- _WHAT THE TASK REQUIRES_: Identify every line in the records that contains the word "share", treating uppercase and lowercase letters as distinct, and copy each such line.
>> Start
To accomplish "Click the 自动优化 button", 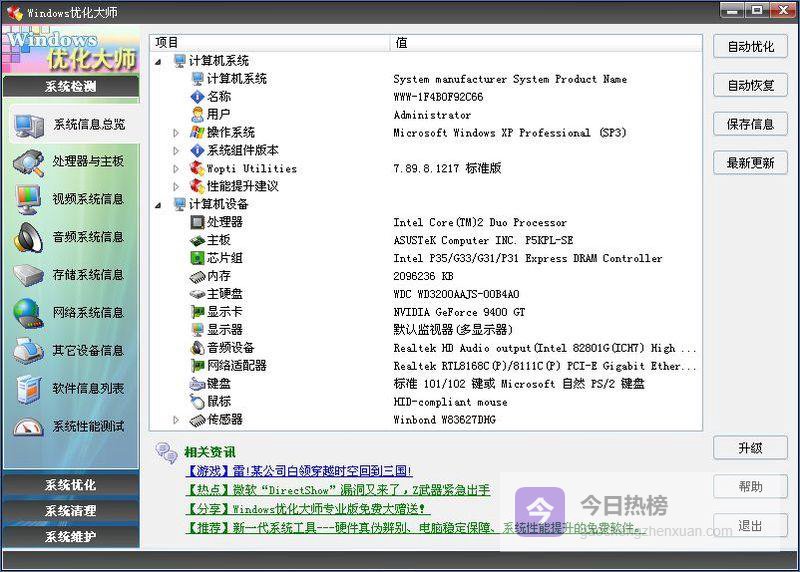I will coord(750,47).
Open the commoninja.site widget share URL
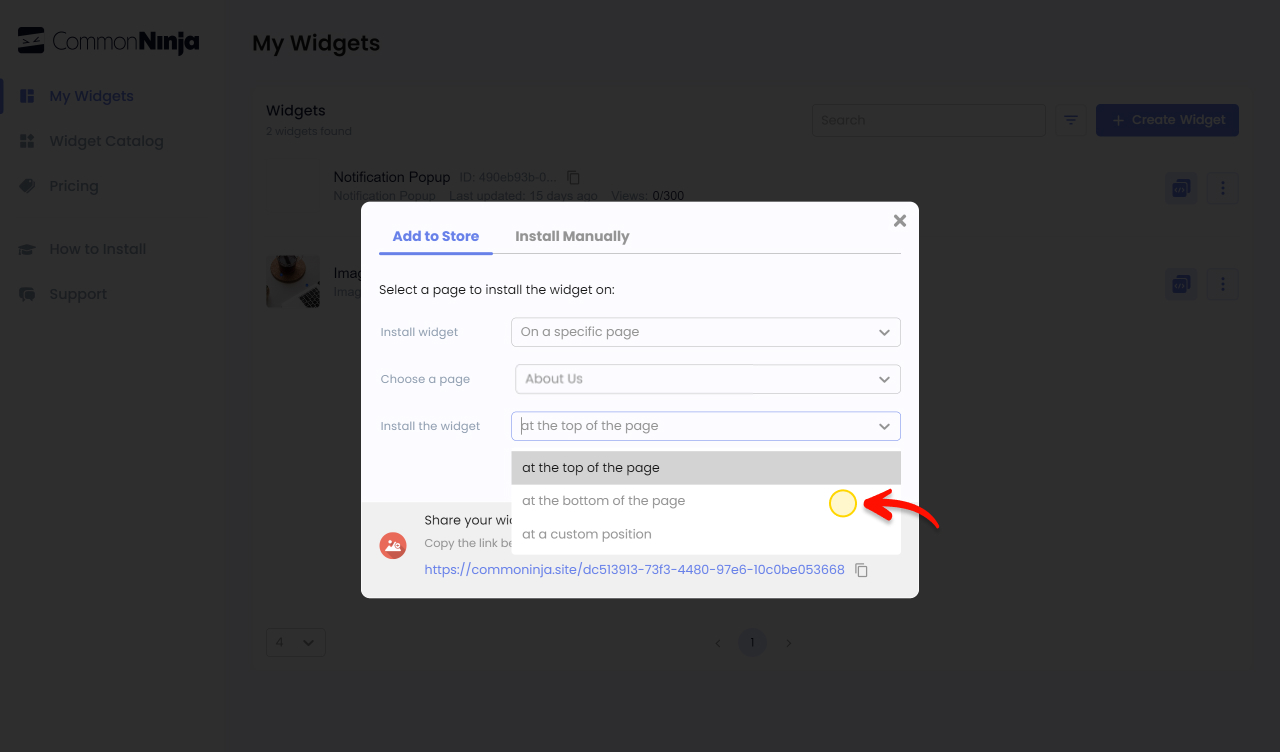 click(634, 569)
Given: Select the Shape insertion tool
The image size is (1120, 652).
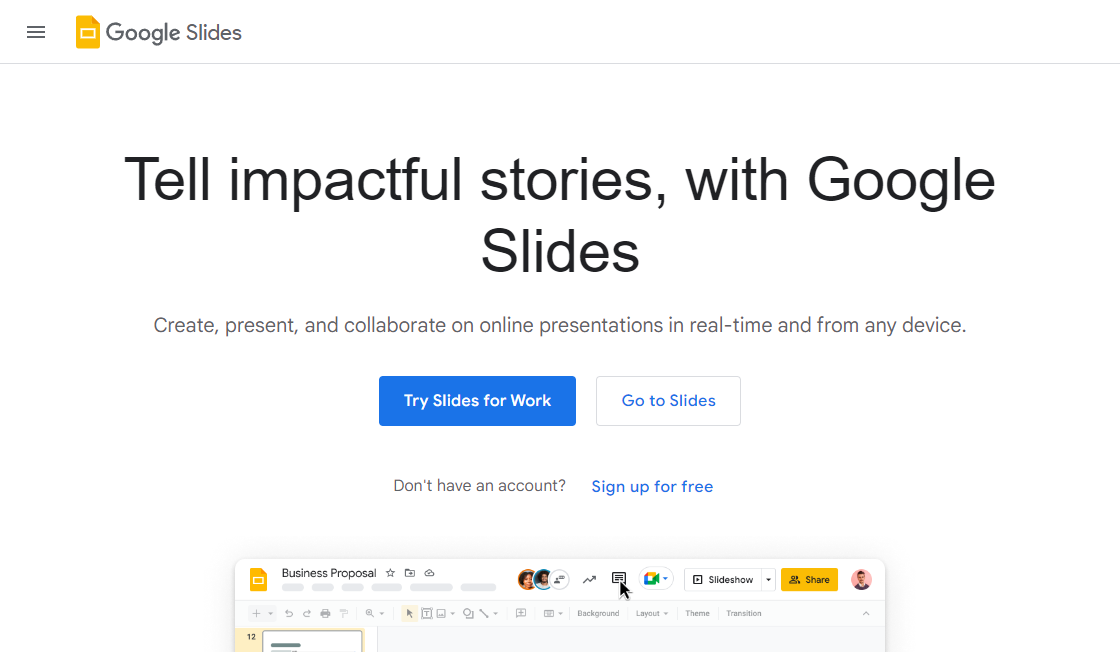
>> End
- _CORRECT ANSWER_:
Open the commoninja.site widget share URL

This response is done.